Image tirée du Director's Cut. Si, si.
Le match
Qui l’eût cru ? Les moribonds de Gelsenkirchen ont réalisé, pour le moment, l’exploit et la plus grosse surprise de cette saison de Champion’s League. Cinq buts plantés à Julio César mec ! Cinq ! En 2 matchs, le Brésilien a confirmé son énorme baisse de régime, qui pointait le bout de son nez depuis cet hiver. Quid de la hiérarchie mondiale des portiers ?
Là n’est pas le sujet. Et avant de passer un bon quart d’heure derrière les vidéos et résumés du match, la surprise Schalke « NôleFieure » peut fait-elle faire une prétendante sérieuse à la coupe aux grandes oreilles ? Difficile d’imaginer la troupe à Raùl dépasser les demis.

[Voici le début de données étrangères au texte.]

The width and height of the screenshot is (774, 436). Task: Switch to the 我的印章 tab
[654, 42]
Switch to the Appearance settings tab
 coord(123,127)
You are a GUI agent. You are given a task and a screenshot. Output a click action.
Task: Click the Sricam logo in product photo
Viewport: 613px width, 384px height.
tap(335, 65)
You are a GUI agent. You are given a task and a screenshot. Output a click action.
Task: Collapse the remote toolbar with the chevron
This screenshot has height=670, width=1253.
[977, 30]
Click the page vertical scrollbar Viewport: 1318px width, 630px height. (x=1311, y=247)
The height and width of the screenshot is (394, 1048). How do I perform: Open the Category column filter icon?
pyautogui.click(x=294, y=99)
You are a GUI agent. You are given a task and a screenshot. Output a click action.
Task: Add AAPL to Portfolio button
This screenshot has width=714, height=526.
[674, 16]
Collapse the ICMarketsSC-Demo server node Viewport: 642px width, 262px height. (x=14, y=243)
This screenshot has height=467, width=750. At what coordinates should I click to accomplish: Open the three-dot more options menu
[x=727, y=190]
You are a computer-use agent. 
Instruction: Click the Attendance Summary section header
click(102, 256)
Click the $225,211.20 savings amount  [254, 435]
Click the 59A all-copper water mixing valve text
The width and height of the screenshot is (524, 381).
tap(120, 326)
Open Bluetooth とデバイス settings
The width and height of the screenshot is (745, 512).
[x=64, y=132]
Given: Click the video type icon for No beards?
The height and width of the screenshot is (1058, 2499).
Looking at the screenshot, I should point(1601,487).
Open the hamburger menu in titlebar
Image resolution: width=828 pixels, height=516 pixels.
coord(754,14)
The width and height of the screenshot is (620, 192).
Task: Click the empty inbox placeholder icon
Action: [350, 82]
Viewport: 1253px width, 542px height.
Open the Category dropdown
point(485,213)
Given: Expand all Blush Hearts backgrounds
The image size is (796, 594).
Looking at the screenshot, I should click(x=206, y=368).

Et pourtant, même si l’échelle est moindre, les Allemands ont habillement déjoué les plans de Valence à la Mestalla avant de punir les potes à Mathieu une fois à domicile (3-1). Ce soir, Ralf Rangnick a sauté la première étape et est directement passé à la correction. En terrain (très) hostile de surcroît. Le plus étonnant reste les statistiques. Avec pourtant un pourcentage de victoire important en C1, c’est plutôt la soupe à la grimace en Bundesliga, notamment lorsque le club s’éloigne de la Veltins-Arena avec seulement 9 buts inscrits en déplacement. En 90 minutes, c’est presque 2/3 tiers des piètres performances réalisées en une saison. Un sacré coup de fouet lorsque l’on sait que le club n’est qu’à 8 points du premier relégable, Sankt Pauli.
A coup sûr qualifié, à moins que Léonardo et ses hommes ne renversent des montagnes en plantant 4 buts en Rhénanie, Schalke sera en demi-finale. Sans pour autant avoir un effectif de dream-team. Un petit syndrome AS Monaco ’04 en quelque sorte. C’est surtout le contraste entre une Bundesliga catastrophique et un parcours en C1 proche de la perfection qui choque.
Pourtant, l’Inter et son public se sentaient capables de renverser et, qui sait, d’atomiser un bloc allemand pas des plus rassurants. La première minute leur donnait raison et était annonciatrice d’un match débridé.
Lancé dans le dos du back four visiteur, Milito pousse Neuer à sortir aux 20 mètres, l’obligeant à dégager le ballon puissamment de la tête. Pas de chance, il retombe dans le rond central, juste avant que Stankovic n’amorce une reprise de volée magistrale. Le spectacle peut commencer, Meazza est bouillant.
Menés à deux reprises en première période, les bourreaux de l’outsider espagnol recolleront à chaque fois au score, à contre-courant faut-il le concéder. La première égalisation est brouillonne sur le premier corner des visiteurs, la seconde est de raccroc, en deux temps sur une parade hasardeuse de César. L’Inter dominait outrageusement, mais les retours successifs des ambassadeurs de Gazprom a mis à mal la confiance inétriste. La deuxième mi-temps confirmera la noyade, Schalke prenant le jeu à son compte après une courte pression des nerazzuri (Milito 47ème, Eto’o 49ème) et le 70ème but de Raul en Champ’s. C’est la déroute la plus totale en Italie, le turbo propulseur Jurado sera à l’origine du CSC de Ranocchia, Chivu recevra un deuxième jaune et, finalement, Edu inscrira un doublé. Le pire, c’est que l’Inter a tout de même les occasions pour réduire la marque, mais la fraîcheur mentale n’y est plus.
This is madness ? This. Is. SPARTA !
Les buts








A noter que Neuer a sorti une parade énorme à 2-2; peu avant le 3ème but.
Un grand gardien qui a fait la différence.